Carnegie researcher Aayush Bansal said that they developed the new process, called Recycle-GAN, to enable films to be produced more quickly and cheaply. However, he was open about the potential abuse of the technology for deepfakes.
“It was an eye-opener to all of us in the field that such fakes would be created and have such an impact,” he said. “Finding ways to detect them will be important moving forward.”
Previous examples of political deepfake videos include replacing the face of German Chancellor Angela Merkel with US President Donald Trump’s and Argentine President Mauricio Macri face with that of Adolf Hitler.
Last week, Congress quizzed Facebook COO Sherly Sandberg about the dangers of deepfakes on social media.
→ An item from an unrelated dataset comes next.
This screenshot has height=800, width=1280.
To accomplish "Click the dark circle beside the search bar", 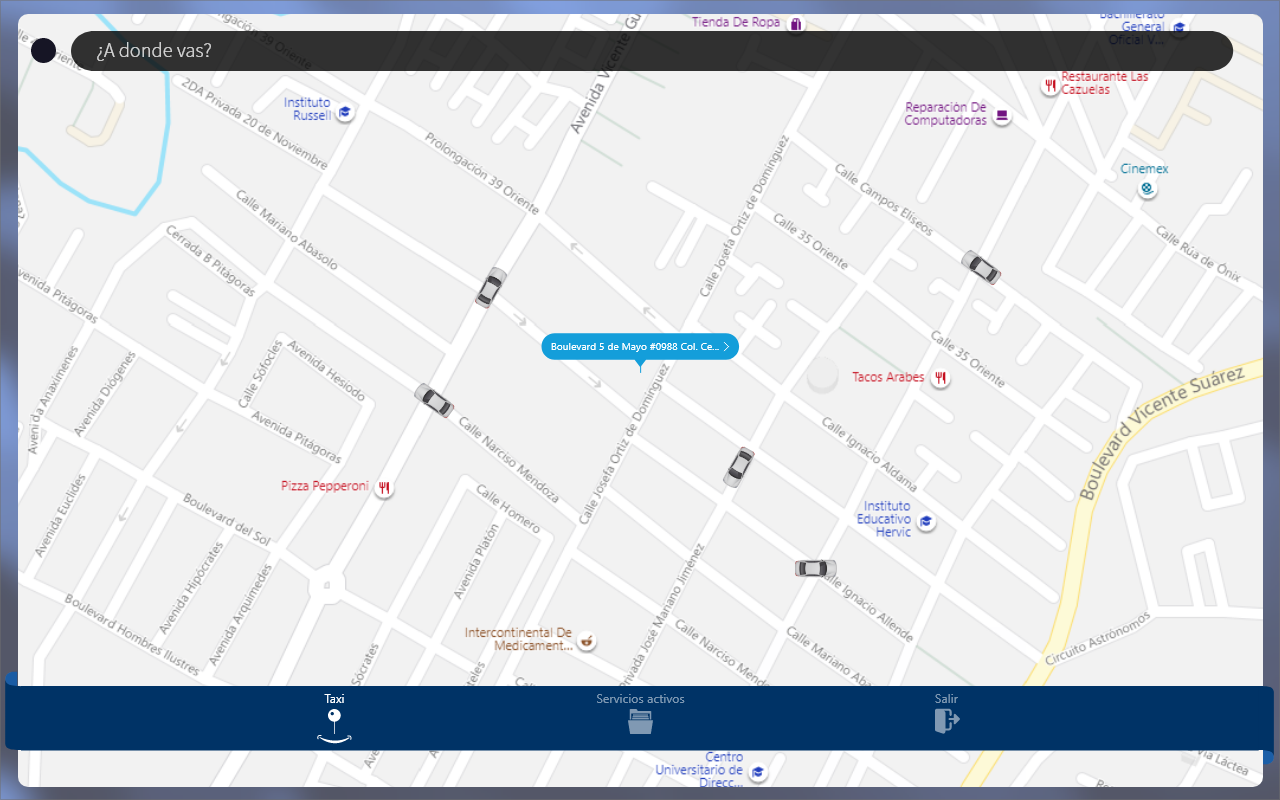I will coord(43,51).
“Deepfakes is a new area, and as always we’re going to do a combination of investing in technology and investing in people,” she said.
How does it work?
The AI-driven technology typically sees a class of algorithms called generative adversarial networks (GANs) assist computers to apply the style of one image to another.
In a GAN, one aspect detects what is consistent with an image or style, while another learns how to create images or videos to match the style.
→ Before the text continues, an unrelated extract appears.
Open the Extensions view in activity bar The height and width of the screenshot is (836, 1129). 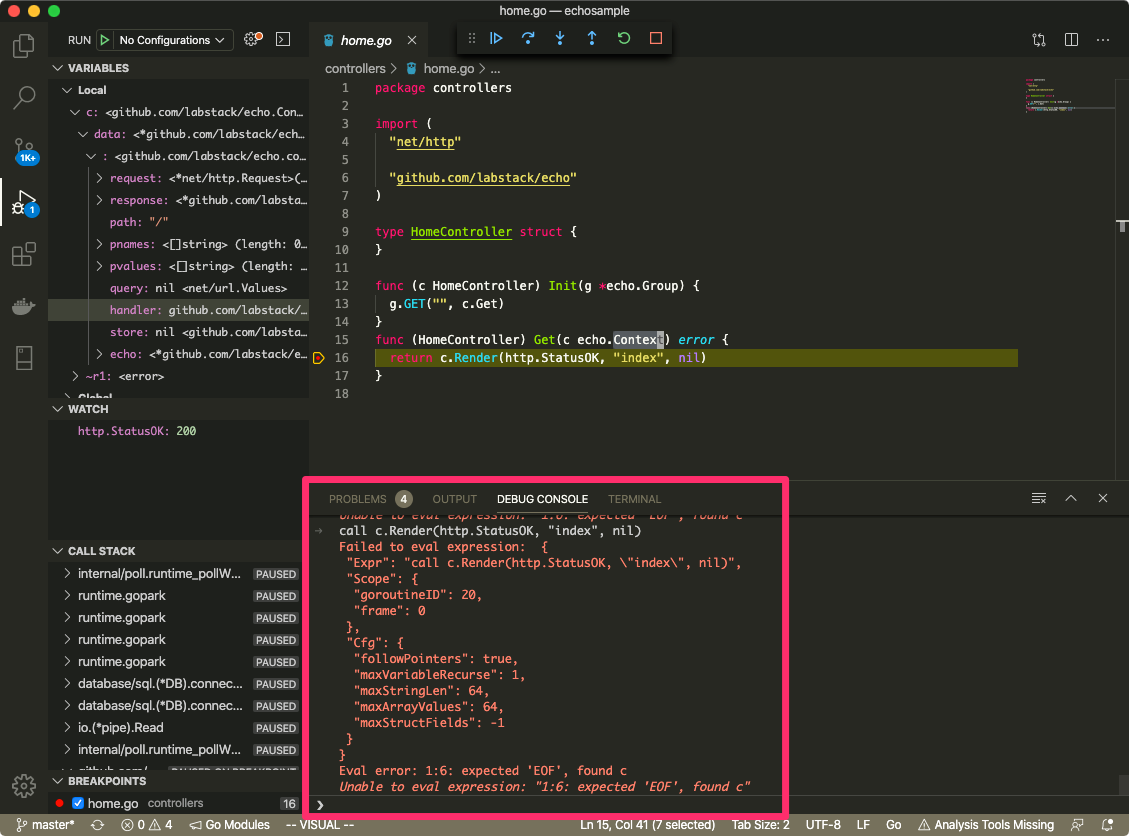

One variation of this technique, named cycle-Gan, converts the new video back to the original source to check its quality. The researchers compared this to translating English to Spanish then back into English. However, imperfections can appear when using this technique.
Carnegie Mellon researches built on this process to develop Recycle-Gan. Using AI, they factored in changes over time, in addition to spatial information.
The result is a video with more accurate facial expressions, movements and cadence. In one example, the research team used Recycle-GAN to transform a video of John Oliver into fellow comedian Stephen Colbert and back into Oliver.
Some have raised concerns that if the technology continues to advance, it will be impossible to distinguish fake videos from real.
However, Bansal suggests the technology could also prove useful for training autonomous vehicles to drive at night or in adverse weather.
According to Bansal, obtaining videos of such conditions in which objects can be identified and labelled can be difficult. Using Recycle-GAN, daylight footage containing hazards could be transformed into night scenes or adverse weather.
The technology is not limited to people, either. In another example, Carnegie researchers used Recylce-GAN to create time-lapses of synchronised blooming flowers.
But Bansal points to film production as the primary motivation for developing the method. Recycle-GAN could, for example, convert black and white video to colour automatically.
“I think there are a lot of stories to be told,” he said. “It’s a tool for the artist that gives them an initial model that they can then improve.”